There are a lot of self-published writers out there of varying quality. I have a lot of time for the nice ones, regardless of how well they write, because they're following their dreams and they're not being a douche to everyone they meet on the way. I have time for those people. I'll talk to them, I'll help them out, I'll even read their books (eventually - I'm a very slow reader!).

However, there are a lot more that are pushy and spammy and nine times out of ten these people can't write for shit, almost as if the two go hand in hand. If you want to be an asshole in this business you'd better be the next Shakespeare because otherwise you'll get nowhere. Only one person out of a thousand that you spam will actually click on your book so unless its so good that they'll immediately go and tell all their friends about you rather than rolling their eyes at the spelling mistake in your first paragraph, then you have even less chance of getting noticed than if you'd just been a nice guy (or girl) in the first place.

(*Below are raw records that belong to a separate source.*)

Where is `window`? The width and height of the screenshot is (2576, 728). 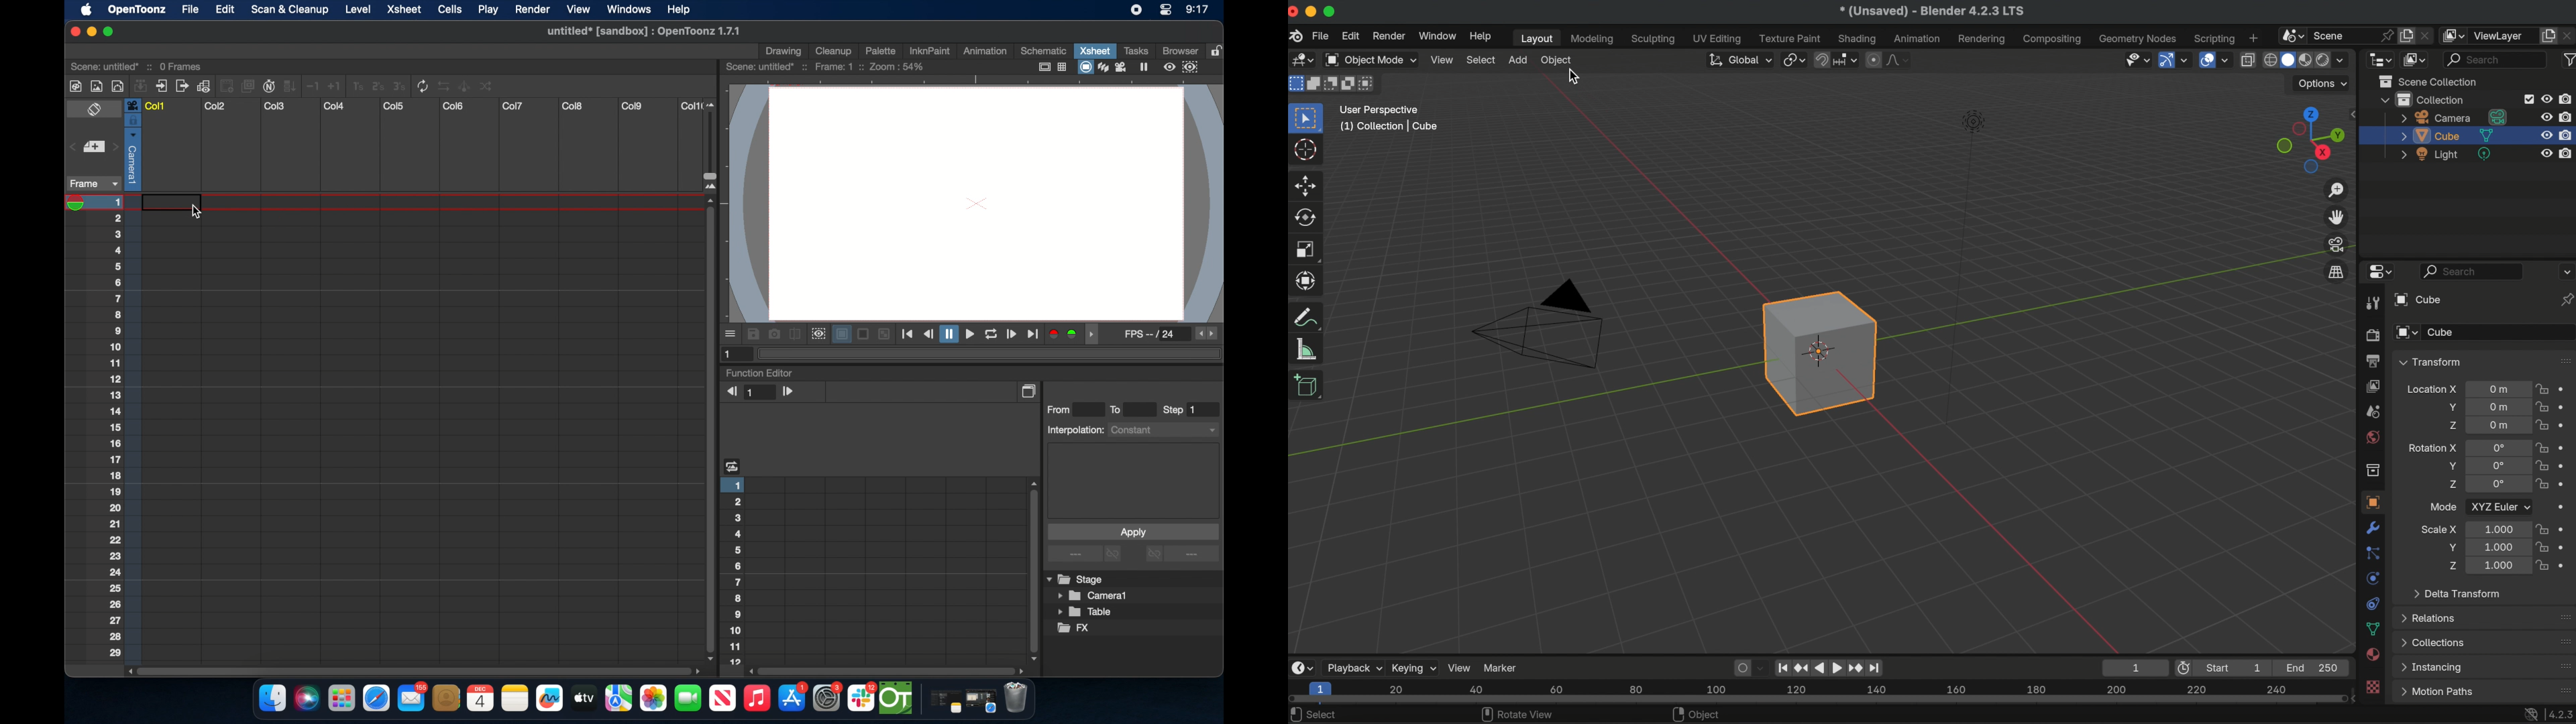 window is located at coordinates (1436, 36).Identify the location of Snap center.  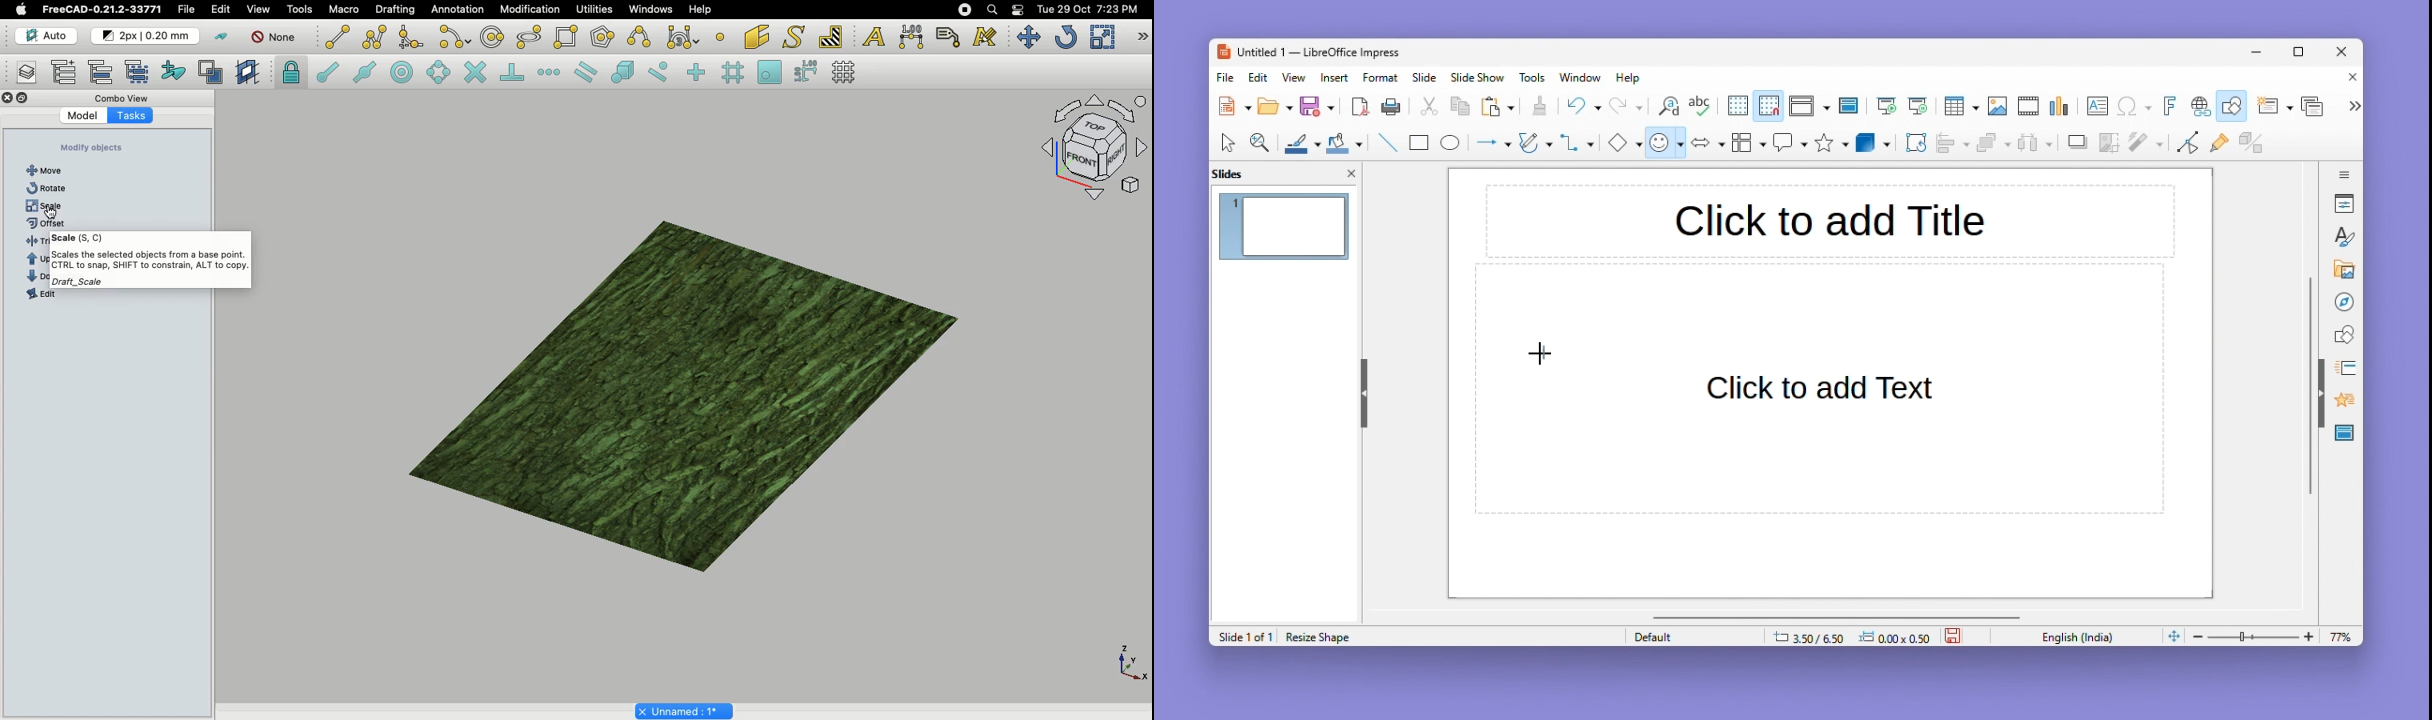
(400, 73).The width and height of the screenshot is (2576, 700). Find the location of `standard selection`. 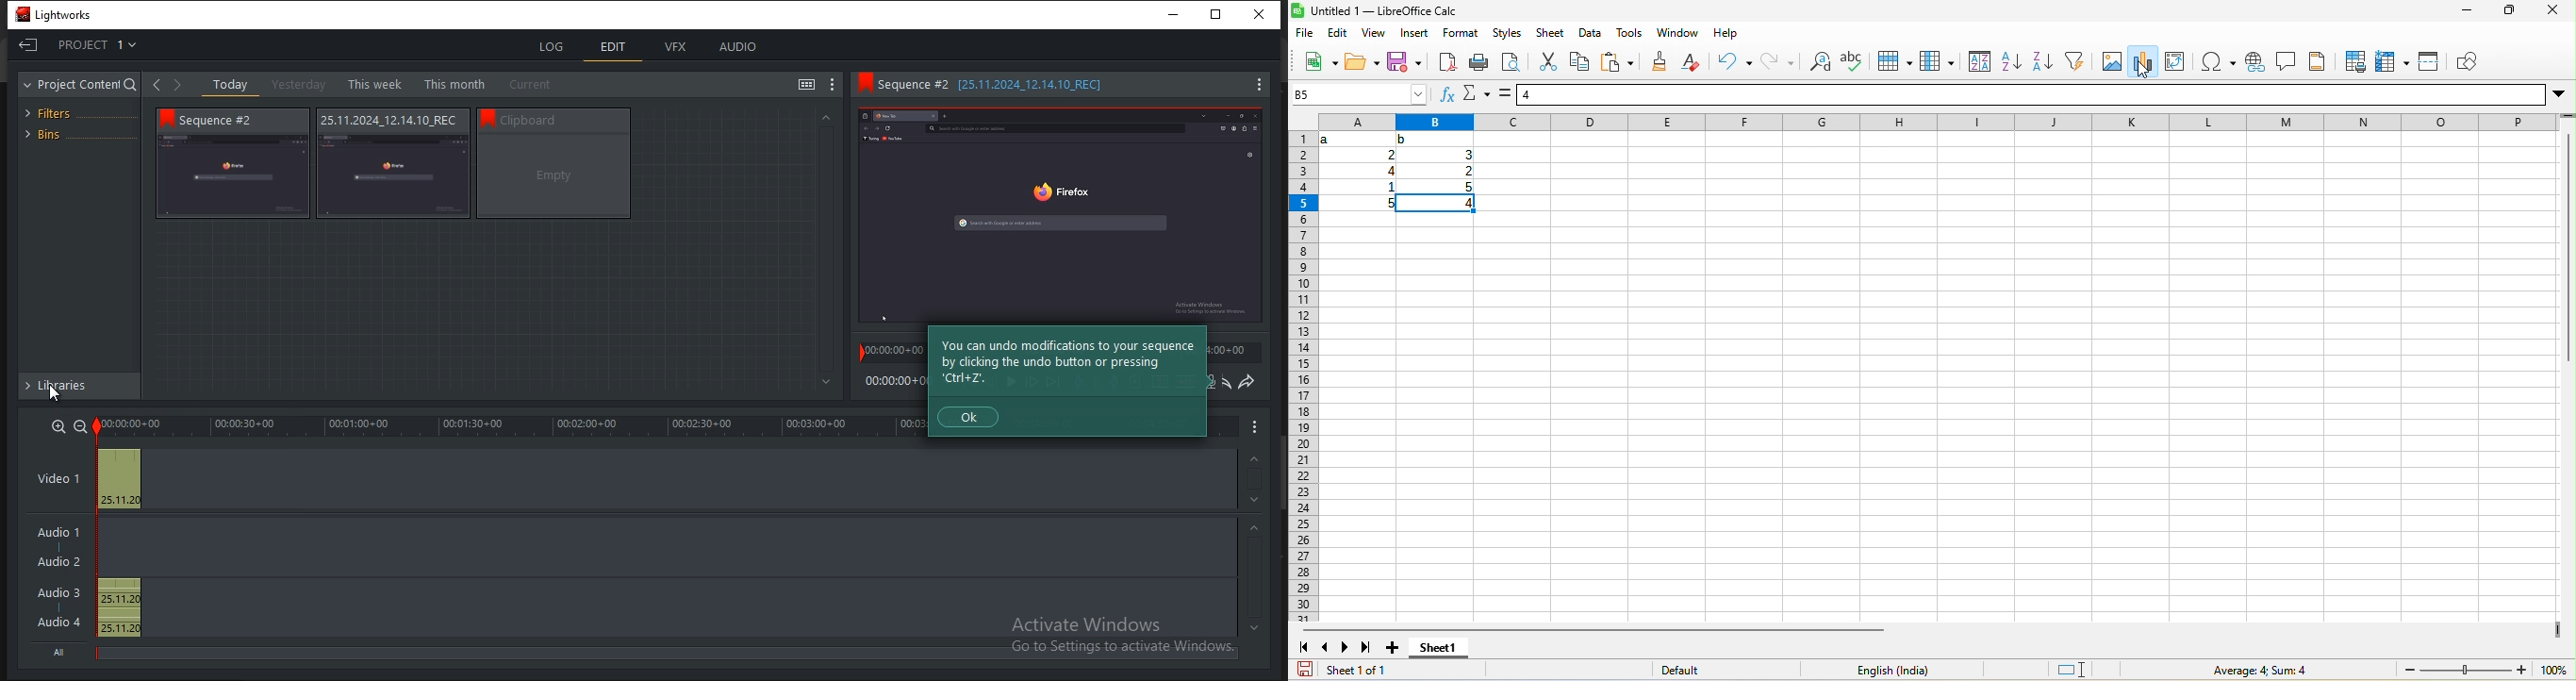

standard selection is located at coordinates (2070, 670).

There are ways to get noticed without spamming people. On Goodreads, for example, you can set up an event to notify the people on your friends list. They get a small, non-intrusive line on their news feed to say they've been invited and its quite easy to ignore if they're not interested. I get loads everyday, and while I ignore the vast majority I'll occasionally check one out. However, if you send people personal messages that's likely to irk them. I had some guy send me a personal message with a spammy link to his book EVERY DAY. After a week or so I told him to stop doing it. He actually refused - he said it was a social experiment and that he would be doing it for a month. Of course I blocked him, but by doing that what he achieved was negative publicity. I would rather shove chopsticks in my eyes than read his book. Just for sake of argument, I did click on it just to have a look at the Amazon Look Inside - and no surprise it was poorly written rubbish. It almost always is, because people who have not taken the time to learn correct etiquette tend not to take the time to learn correct writing either.

Building up contacts in this business is extremely important. You want people to help you and read your books. So be nice about it. Don't be a dick, or you might as well just shoot yourself in both feet and go back to bed.

Chris Ward
21th April 2013


  1. LOL. Funny. And true. You know, it's pretty amazing how often pretty much everything in life comes down to the Golden Rule, ain't it? And yet, people will jam their links into your stuff anyway. I guess it's the shotgun approach, and they figure if they spam enough people, they'll make a sale. And, clearly it works, otherwise people wouldn't still do it and spam wouldn't exist. Good can't exist without evil, I guess, not even in the smaller things.

    1. Haha, you're totally right. I actually don't mind sales people. If they knock on my door and introduce themselves I'll at least give them the time of day. If they just walk into my house and start setting up on my kitchen table I'll have something to say about it though. The internet is no different. My page/blog/account is my virtual house. I expect people to knock.